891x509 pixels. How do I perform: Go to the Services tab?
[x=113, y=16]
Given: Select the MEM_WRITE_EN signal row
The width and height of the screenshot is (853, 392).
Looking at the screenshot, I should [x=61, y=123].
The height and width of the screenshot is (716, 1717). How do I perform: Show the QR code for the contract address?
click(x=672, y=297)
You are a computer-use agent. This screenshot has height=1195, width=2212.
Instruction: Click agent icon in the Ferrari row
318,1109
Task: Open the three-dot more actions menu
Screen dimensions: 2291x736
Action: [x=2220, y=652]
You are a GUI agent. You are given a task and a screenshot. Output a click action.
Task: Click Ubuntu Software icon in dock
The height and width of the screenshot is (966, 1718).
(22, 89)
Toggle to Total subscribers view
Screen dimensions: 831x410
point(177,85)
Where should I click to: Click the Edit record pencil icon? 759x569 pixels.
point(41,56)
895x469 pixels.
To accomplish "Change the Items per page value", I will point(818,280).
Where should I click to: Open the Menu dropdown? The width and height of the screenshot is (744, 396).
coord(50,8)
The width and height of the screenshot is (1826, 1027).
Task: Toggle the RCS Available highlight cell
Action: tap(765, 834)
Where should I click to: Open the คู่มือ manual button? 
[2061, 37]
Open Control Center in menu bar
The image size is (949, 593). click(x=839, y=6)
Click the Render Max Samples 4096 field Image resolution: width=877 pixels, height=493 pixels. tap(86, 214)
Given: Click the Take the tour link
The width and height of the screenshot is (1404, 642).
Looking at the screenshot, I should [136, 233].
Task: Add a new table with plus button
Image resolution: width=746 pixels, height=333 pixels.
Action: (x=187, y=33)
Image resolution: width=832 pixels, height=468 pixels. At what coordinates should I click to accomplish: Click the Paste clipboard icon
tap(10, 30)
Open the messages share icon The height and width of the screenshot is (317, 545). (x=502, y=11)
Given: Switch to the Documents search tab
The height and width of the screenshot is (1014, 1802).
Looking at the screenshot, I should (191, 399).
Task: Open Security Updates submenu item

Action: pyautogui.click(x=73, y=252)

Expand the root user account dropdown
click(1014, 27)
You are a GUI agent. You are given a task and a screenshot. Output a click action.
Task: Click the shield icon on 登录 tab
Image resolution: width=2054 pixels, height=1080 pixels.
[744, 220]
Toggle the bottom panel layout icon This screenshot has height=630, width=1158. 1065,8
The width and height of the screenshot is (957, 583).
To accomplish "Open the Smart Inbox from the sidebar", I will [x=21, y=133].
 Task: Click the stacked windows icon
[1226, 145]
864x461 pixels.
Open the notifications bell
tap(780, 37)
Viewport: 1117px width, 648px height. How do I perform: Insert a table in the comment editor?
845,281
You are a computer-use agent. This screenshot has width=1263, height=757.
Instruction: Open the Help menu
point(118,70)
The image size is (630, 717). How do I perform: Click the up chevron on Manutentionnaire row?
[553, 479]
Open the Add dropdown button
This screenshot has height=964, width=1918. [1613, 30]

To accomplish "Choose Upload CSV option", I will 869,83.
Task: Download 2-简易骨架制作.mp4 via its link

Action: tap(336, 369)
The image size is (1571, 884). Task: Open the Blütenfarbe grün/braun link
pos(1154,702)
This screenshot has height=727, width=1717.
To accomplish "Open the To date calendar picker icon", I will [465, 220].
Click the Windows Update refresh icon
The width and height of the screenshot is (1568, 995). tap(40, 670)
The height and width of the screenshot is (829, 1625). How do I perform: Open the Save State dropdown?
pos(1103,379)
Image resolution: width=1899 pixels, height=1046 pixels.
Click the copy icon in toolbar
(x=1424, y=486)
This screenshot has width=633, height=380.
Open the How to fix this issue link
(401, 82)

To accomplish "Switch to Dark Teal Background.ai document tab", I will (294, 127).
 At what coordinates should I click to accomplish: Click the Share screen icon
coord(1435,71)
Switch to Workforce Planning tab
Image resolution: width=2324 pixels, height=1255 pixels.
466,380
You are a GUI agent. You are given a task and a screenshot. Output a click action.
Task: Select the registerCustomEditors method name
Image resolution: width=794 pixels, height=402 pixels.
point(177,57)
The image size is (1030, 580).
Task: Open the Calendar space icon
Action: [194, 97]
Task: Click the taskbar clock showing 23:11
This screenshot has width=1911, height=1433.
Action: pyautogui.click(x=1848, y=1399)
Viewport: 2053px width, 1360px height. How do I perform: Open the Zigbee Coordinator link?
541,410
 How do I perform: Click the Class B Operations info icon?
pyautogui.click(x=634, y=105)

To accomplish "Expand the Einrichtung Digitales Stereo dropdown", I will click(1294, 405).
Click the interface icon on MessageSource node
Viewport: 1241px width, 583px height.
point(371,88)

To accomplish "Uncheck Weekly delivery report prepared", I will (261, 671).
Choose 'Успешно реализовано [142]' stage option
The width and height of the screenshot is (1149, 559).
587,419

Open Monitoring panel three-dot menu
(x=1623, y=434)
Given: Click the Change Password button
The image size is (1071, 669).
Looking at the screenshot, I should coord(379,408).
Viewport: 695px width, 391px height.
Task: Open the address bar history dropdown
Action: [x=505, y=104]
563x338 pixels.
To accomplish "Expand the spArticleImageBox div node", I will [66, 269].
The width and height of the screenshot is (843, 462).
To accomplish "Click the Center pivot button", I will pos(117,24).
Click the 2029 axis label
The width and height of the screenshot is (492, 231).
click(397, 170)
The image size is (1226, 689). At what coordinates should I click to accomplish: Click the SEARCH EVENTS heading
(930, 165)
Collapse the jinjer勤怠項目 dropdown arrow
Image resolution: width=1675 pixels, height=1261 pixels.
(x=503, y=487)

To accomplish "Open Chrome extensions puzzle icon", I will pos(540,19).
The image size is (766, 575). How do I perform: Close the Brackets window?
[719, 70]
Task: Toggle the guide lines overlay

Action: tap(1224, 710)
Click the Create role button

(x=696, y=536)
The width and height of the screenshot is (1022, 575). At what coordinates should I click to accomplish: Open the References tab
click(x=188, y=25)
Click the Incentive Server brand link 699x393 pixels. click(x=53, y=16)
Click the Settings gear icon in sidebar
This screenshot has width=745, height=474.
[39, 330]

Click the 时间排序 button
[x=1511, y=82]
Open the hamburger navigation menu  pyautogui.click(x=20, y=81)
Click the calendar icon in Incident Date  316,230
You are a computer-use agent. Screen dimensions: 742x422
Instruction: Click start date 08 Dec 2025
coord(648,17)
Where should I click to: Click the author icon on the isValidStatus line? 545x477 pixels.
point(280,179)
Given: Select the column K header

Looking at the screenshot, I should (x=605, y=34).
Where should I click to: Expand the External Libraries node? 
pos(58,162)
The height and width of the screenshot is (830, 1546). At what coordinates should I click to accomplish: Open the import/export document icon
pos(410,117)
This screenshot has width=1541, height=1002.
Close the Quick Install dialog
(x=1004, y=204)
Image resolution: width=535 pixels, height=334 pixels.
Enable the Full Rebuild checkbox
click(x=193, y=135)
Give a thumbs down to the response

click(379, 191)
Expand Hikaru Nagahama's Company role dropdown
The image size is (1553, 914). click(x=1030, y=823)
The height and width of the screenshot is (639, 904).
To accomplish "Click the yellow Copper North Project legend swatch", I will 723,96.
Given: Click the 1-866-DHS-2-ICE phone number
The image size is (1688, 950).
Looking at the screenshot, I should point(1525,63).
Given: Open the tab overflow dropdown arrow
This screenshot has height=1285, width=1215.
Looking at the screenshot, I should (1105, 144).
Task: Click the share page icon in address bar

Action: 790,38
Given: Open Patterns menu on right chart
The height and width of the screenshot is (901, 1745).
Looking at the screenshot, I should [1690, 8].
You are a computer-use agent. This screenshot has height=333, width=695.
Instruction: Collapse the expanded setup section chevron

- [WHAT TO DO]:
The complete listing is needed again, with each line reproduced exactly.

- [ANSWER SECTION]:
891x509 pixels. How do I perform: Go to the Services tab?
[x=113, y=16]
Given: Select the MEM_WRITE_EN signal row
The width and height of the screenshot is (853, 392).
Looking at the screenshot, I should [x=61, y=123].
The height and width of the screenshot is (716, 1717). How do I perform: Show the QR code for the contract address?
click(x=672, y=297)
You are a computer-use agent. This screenshot has height=1195, width=2212.
Instruction: Click agent icon in the Ferrari row
318,1109
Task: Open the three-dot more actions menu
Screen dimensions: 2291x736
Action: [x=2220, y=652]
You are a GUI agent. You are given a task and a screenshot. Output a click action.
Task: Click Ubuntu Software icon in dock
The height and width of the screenshot is (966, 1718).
(22, 89)
Toggle to Total subscribers view
Screen dimensions: 831x410
point(177,85)
Where should I click to: Click the Edit record pencil icon? 759x569 pixels.
point(41,56)
895x469 pixels.
To accomplish "Change the Items per page value", I will point(818,280).
Where should I click to: Open the Menu dropdown? The width and height of the screenshot is (744, 396).
coord(50,8)
The width and height of the screenshot is (1826, 1027).
Task: Toggle the RCS Available highlight cell
Action: tap(765, 834)
Where should I click to: Open the คู่มือ manual button? 
[2061, 37]
Open Control Center in menu bar
The image size is (949, 593). click(x=839, y=6)
Click the Render Max Samples 4096 field Image resolution: width=877 pixels, height=493 pixels. tap(86, 214)
Given: Click the Take the tour link
The width and height of the screenshot is (1404, 642).
Looking at the screenshot, I should [136, 233].
Task: Add a new table with plus button
Image resolution: width=746 pixels, height=333 pixels.
Action: (x=187, y=33)
Image resolution: width=832 pixels, height=468 pixels. At what coordinates should I click to accomplish: Click the Paste clipboard icon
tap(10, 30)
Open the messages share icon The height and width of the screenshot is (317, 545). (x=502, y=11)
Given: Switch to the Documents search tab
The height and width of the screenshot is (1014, 1802).
Looking at the screenshot, I should (191, 399).
Task: Open Security Updates submenu item

Action: pyautogui.click(x=73, y=252)

Expand the root user account dropdown
click(1014, 27)
You are a GUI agent. You are given a task and a screenshot. Output a click action.
Task: Click the shield icon on 登录 tab
Image resolution: width=2054 pixels, height=1080 pixels.
[744, 220]
Toggle the bottom panel layout icon This screenshot has height=630, width=1158. 1065,8
The width and height of the screenshot is (957, 583).
To accomplish "Open the Smart Inbox from the sidebar", I will [x=21, y=133].
 Task: Click the stacked windows icon
[1226, 145]
864x461 pixels.
Open the notifications bell
tap(780, 37)
Viewport: 1117px width, 648px height. How do I perform: Insert a table in the comment editor?
845,281
You are a computer-use agent. This screenshot has width=1263, height=757.
Instruction: Open the Help menu
point(118,70)
The image size is (630, 717). How do I perform: Click the up chevron on Manutentionnaire row?
[553, 479]
Open the Add dropdown button
This screenshot has height=964, width=1918. [1613, 30]

To accomplish "Choose Upload CSV option", I will 869,83.
Task: Download 2-简易骨架制作.mp4 via its link

Action: tap(336, 369)
The image size is (1571, 884). Task: Open the Blütenfarbe grün/braun link
pos(1154,702)
This screenshot has height=727, width=1717.
To accomplish "Open the To date calendar picker icon", I will [465, 220].
Click the Windows Update refresh icon
The width and height of the screenshot is (1568, 995). tap(40, 670)
The height and width of the screenshot is (829, 1625). How do I perform: Open the Save State dropdown?
pos(1103,379)
Image resolution: width=1899 pixels, height=1046 pixels.
Click the copy icon in toolbar
(x=1424, y=486)
This screenshot has width=633, height=380.
Open the How to fix this issue link
(401, 82)

To accomplish "Switch to Dark Teal Background.ai document tab", I will (294, 127).
 At what coordinates should I click to accomplish: Click the Share screen icon
coord(1435,71)
Switch to Workforce Planning tab
Image resolution: width=2324 pixels, height=1255 pixels.
466,380
You are a GUI agent. You are given a task and a screenshot. Output a click action.
Task: Select the registerCustomEditors method name
Image resolution: width=794 pixels, height=402 pixels.
point(177,57)
The image size is (1030, 580).
Task: Open the Calendar space icon
Action: [194, 97]
Task: Click the taskbar clock showing 23:11
This screenshot has width=1911, height=1433.
Action: pyautogui.click(x=1848, y=1399)
Viewport: 2053px width, 1360px height. How do I perform: Open the Zigbee Coordinator link?
541,410
 How do I perform: Click the Class B Operations info icon?
pyautogui.click(x=634, y=105)

To accomplish "Expand the Einrichtung Digitales Stereo dropdown", I will click(1294, 405).
Click the interface icon on MessageSource node
Viewport: 1241px width, 583px height.
point(371,88)

To accomplish "Uncheck Weekly delivery report prepared", I will (261, 671).
Choose 'Успешно реализовано [142]' stage option
The width and height of the screenshot is (1149, 559).
587,419

Open Monitoring panel three-dot menu
(x=1623, y=434)
Given: Click the Change Password button
The image size is (1071, 669).
Looking at the screenshot, I should coord(379,408).
Viewport: 695px width, 391px height.
Task: Open the address bar history dropdown
Action: [x=505, y=104]
563x338 pixels.
To accomplish "Expand the spArticleImageBox div node", I will [66, 269].
The width and height of the screenshot is (843, 462).
To accomplish "Click the Center pivot button", I will pos(117,24).
Click the 2029 axis label
The width and height of the screenshot is (492, 231).
click(397, 170)
The image size is (1226, 689). At what coordinates should I click to accomplish: Click the SEARCH EVENTS heading
(930, 165)
Collapse the jinjer勤怠項目 dropdown arrow
Image resolution: width=1675 pixels, height=1261 pixels.
(x=503, y=487)

To accomplish "Open Chrome extensions puzzle icon", I will pos(540,19).
The image size is (766, 575). How do I perform: Close the Brackets window?
[719, 70]
Task: Toggle the guide lines overlay

Action: tap(1224, 710)
Click the Create role button

(x=696, y=536)
The width and height of the screenshot is (1022, 575). At what coordinates should I click to accomplish: Open the References tab
click(x=188, y=25)
Click the Incentive Server brand link 699x393 pixels. click(x=53, y=16)
Click the Settings gear icon in sidebar
This screenshot has width=745, height=474.
[39, 330]

Click the 时间排序 button
[x=1511, y=82]
Open the hamburger navigation menu  pyautogui.click(x=20, y=81)
Click the calendar icon in Incident Date  316,230
You are a computer-use agent. Screen dimensions: 742x422
Instruction: Click start date 08 Dec 2025
coord(648,17)
Where should I click to: Click the author icon on the isValidStatus line? 545x477 pixels.
point(280,179)
Given: Select the column K header

Looking at the screenshot, I should (x=605, y=34).
Where should I click to: Expand the External Libraries node? 
pos(58,162)
The height and width of the screenshot is (830, 1546). At what coordinates should I click to accomplish: Open the import/export document icon
pos(410,117)
This screenshot has width=1541, height=1002.
Close the Quick Install dialog
(x=1004, y=204)
Image resolution: width=535 pixels, height=334 pixels.
Enable the Full Rebuild checkbox
click(x=193, y=135)
Give a thumbs down to the response

click(379, 191)
Expand Hikaru Nagahama's Company role dropdown
The image size is (1553, 914). click(x=1030, y=823)
The height and width of the screenshot is (639, 904).
To accomplish "Click the yellow Copper North Project legend swatch", I will 723,96.
Given: Click the 1-866-DHS-2-ICE phone number
The image size is (1688, 950).
Looking at the screenshot, I should point(1525,63).
Given: Open the tab overflow dropdown arrow
This screenshot has height=1285, width=1215.
Looking at the screenshot, I should (1105, 144).
Task: Click the share page icon in address bar

Action: 790,38
Given: Open Patterns menu on right chart
The height and width of the screenshot is (901, 1745).
Looking at the screenshot, I should [1690, 8].
You are a computer-use agent. This screenshot has height=333, width=695.
Instruction: Collapse the expanded setup section chevron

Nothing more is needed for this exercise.